Synaptic AMPA receptor exchange maintains bidirectional plasticity.

Summary Activity-dependent synaptic delivery of GluR1-, GluR2L-, and GluR4-containing AMPA receptors (-Rs) and removal of GluR2-containing AMPA-Rs mediate synaptic potentiation and depression, respectively. The obvious puzzle is how synapses maintain the capacity for bidirectional plasticity if different AMPA-Rs are utilized for potentiation and depression. Here, we show that synaptic AMPA-R exchange is essential for maintaining the capacity for bidirectional plasticity. The exchange process consists of activity-independent synaptic removal of GluR1-, GluR2L-, or GluR4-containing AMPA-Rs and refilling with GluR2-containing AMPA-Rs at hippocampal and cortical synapses in vitro and in intact brains.

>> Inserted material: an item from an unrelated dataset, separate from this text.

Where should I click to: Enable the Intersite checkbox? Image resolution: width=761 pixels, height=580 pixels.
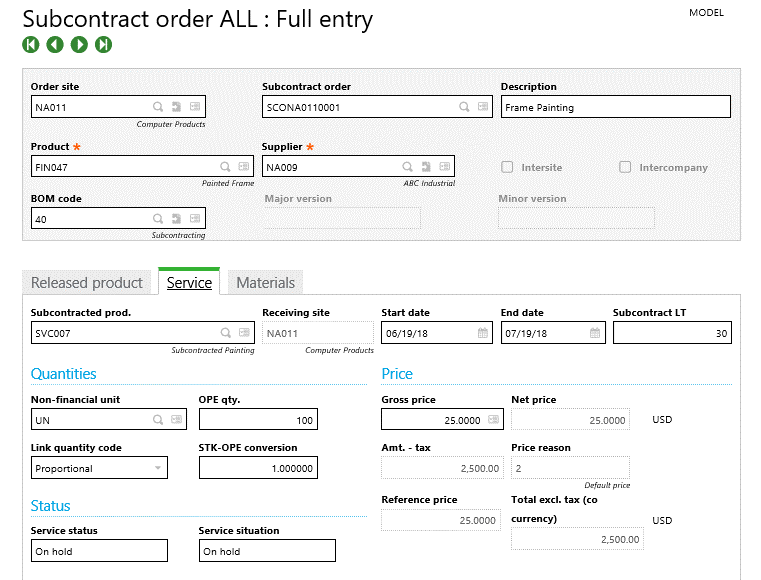[508, 167]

In GluR1 and GluR2 knockout mice, initiation or completion of synaptic AMPA-R exchange is compromised, respectively. The complementary AMPA-R removal and refilling events in the exchange process ultimately maintain synaptic strength unchanged, but their long rate time constants (∼15–18 hr) render transmission temporarily depressed in the middle of the exchange. These results suggest that the previously hypothesized "slot" proteins, rather than AMPA-Rs, code and maintain transmission efficacy at central synapses.